#### Objective:
Reproduce verbatim the part of the items that opens with the line containing "Select the green" and closes with the line containing "point(893,462)", including both of those lines.

#### Entries supplied:
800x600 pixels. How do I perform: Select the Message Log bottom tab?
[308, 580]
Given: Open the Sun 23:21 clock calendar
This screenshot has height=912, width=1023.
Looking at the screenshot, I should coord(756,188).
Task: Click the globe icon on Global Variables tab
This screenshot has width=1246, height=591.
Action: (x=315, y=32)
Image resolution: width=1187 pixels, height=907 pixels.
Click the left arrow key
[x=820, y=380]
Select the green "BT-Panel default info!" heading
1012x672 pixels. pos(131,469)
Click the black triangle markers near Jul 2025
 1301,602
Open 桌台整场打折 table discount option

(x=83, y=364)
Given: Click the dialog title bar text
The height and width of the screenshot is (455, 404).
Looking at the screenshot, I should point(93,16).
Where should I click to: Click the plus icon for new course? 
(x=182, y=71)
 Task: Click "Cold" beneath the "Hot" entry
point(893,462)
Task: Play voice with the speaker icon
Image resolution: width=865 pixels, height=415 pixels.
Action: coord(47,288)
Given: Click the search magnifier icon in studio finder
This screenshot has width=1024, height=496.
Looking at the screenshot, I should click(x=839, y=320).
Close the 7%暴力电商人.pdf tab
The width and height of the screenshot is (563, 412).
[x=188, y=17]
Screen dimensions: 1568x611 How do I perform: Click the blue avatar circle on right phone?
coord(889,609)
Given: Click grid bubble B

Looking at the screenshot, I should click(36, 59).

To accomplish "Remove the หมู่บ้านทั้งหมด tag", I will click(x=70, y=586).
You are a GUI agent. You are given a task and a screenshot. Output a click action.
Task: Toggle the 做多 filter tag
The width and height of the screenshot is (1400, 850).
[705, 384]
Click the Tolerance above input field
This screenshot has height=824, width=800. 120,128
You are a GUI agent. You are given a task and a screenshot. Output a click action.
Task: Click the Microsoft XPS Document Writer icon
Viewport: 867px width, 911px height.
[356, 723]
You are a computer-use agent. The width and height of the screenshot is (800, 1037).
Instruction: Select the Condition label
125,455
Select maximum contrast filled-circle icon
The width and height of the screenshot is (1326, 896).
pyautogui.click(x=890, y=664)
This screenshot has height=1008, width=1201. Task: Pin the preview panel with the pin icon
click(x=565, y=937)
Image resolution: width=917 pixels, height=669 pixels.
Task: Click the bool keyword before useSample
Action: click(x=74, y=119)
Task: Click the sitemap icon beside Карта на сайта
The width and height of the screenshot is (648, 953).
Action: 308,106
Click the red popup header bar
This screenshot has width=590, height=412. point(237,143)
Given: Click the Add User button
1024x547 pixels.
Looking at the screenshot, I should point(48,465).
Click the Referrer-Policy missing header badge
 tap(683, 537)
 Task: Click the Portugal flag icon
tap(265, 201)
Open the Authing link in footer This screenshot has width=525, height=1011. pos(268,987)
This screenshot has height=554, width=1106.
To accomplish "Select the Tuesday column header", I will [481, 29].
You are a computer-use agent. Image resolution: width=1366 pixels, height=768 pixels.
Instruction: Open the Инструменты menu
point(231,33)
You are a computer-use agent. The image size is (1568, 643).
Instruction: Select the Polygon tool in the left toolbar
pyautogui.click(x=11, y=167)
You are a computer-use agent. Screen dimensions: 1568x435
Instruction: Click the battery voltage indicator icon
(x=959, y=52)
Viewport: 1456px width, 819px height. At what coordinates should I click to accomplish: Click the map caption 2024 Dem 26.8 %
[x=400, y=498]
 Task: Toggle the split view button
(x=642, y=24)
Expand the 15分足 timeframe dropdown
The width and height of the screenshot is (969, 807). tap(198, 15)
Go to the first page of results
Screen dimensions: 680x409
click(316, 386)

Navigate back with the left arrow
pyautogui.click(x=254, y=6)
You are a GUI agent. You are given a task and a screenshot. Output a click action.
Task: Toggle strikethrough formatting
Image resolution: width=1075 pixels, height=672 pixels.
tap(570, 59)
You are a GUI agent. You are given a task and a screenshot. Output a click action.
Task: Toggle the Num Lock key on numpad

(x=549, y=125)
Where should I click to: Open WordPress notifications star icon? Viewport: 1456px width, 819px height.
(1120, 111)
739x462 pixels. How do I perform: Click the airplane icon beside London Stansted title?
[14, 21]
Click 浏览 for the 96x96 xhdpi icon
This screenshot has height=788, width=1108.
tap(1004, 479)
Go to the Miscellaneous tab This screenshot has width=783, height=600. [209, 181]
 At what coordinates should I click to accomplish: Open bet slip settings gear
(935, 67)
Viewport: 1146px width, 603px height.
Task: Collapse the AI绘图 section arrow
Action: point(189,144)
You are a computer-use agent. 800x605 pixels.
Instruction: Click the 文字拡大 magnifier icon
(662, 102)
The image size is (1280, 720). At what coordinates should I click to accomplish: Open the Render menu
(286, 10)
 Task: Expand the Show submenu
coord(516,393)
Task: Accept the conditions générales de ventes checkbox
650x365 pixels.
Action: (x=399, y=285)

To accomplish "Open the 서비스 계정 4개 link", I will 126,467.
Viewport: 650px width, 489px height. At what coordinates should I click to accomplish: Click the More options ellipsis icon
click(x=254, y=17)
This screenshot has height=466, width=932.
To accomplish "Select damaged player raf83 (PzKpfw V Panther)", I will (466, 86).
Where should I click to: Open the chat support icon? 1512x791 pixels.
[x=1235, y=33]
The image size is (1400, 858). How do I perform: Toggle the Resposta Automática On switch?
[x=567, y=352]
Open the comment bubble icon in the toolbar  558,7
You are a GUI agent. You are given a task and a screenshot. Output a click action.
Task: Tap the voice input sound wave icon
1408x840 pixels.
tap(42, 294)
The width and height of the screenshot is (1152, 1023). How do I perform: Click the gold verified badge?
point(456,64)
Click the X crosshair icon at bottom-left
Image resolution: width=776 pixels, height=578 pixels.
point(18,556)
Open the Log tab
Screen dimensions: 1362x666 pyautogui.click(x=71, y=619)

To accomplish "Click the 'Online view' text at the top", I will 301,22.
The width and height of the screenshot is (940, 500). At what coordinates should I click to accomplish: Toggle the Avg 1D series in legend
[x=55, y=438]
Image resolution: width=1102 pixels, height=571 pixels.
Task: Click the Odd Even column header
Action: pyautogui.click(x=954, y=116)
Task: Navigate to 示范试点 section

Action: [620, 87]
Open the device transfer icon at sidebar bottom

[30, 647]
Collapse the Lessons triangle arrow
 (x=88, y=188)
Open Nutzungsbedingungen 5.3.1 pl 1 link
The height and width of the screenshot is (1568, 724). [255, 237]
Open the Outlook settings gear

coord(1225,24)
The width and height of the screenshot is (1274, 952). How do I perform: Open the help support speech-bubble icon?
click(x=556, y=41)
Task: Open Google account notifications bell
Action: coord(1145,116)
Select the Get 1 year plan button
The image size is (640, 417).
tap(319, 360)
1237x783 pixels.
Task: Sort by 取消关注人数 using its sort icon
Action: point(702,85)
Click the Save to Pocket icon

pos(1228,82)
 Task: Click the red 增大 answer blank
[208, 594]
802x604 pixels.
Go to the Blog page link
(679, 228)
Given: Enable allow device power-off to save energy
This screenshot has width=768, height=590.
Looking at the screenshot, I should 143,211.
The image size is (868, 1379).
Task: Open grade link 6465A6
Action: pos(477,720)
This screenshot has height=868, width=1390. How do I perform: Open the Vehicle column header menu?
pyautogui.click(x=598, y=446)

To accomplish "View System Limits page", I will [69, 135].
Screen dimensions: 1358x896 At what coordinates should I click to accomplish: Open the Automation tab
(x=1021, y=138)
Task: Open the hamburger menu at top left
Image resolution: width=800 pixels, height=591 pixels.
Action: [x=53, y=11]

#### Result of this task:
Select the green "BT-Panel default info!" heading
1012x672 pixels. pos(131,469)
Click the black triangle markers near Jul 2025
 1301,602
Open 桌台整场打折 table discount option

(x=83, y=364)
Given: Click the dialog title bar text
The height and width of the screenshot is (455, 404).
Looking at the screenshot, I should point(93,16).
Where should I click to: Click the plus icon for new course? 
(x=182, y=71)
 Task: Click "Cold" beneath the "Hot" entry
point(893,462)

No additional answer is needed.